• _Problem statement_
Please transcribe the data below in full, word for word, without the images.

• _Input data_

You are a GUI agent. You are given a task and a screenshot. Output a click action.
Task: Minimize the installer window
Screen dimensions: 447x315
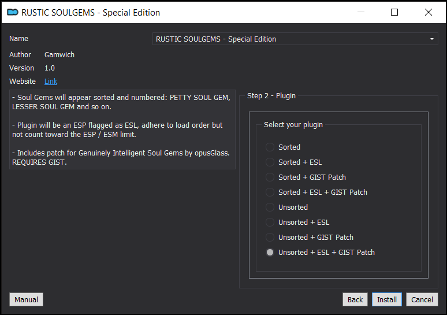point(361,12)
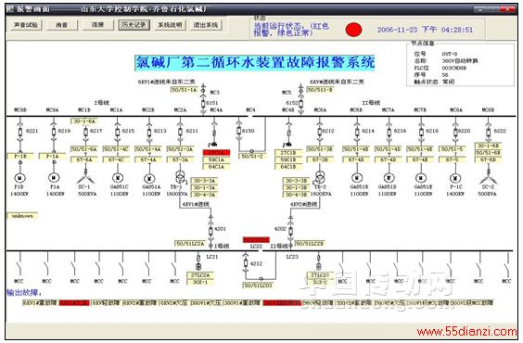This screenshot has height=343, width=523.
Task: Open the 系统说明 system description
Action: coord(170,25)
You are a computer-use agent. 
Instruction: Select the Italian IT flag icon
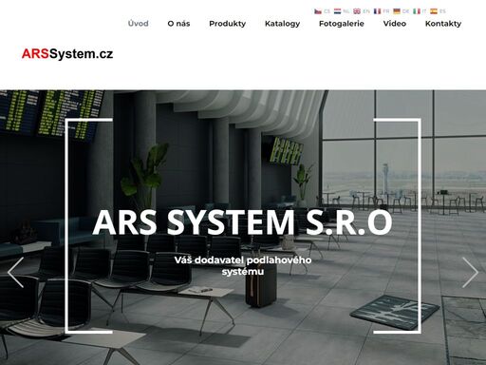click(x=417, y=11)
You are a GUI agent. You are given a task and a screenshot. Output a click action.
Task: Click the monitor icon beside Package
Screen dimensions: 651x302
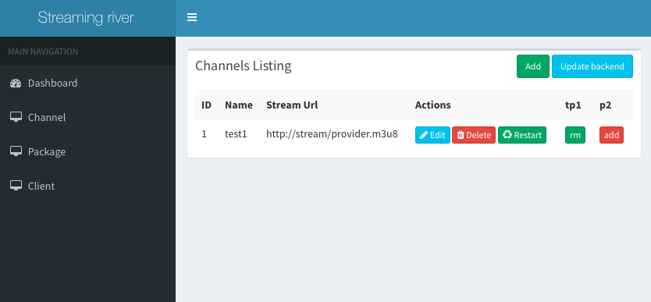(16, 151)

• _Task answer_
You are a GUI agent. You are given a task and a screenshot. Output a click action.
Task: Minimize the installer window
Screen dimensions: 447x315
point(361,12)
This screenshot has height=343, width=523.
Task: Open the 系统说明 system description
Action: coord(170,25)
You are a computer-use agent. 
Instruction: Select the Italian IT flag icon
click(x=417, y=11)
You are a GUI agent. You are given a task and a screenshot. Output a click action.
Task: Click the monitor icon beside Package
Screen dimensions: 651x302
(16, 151)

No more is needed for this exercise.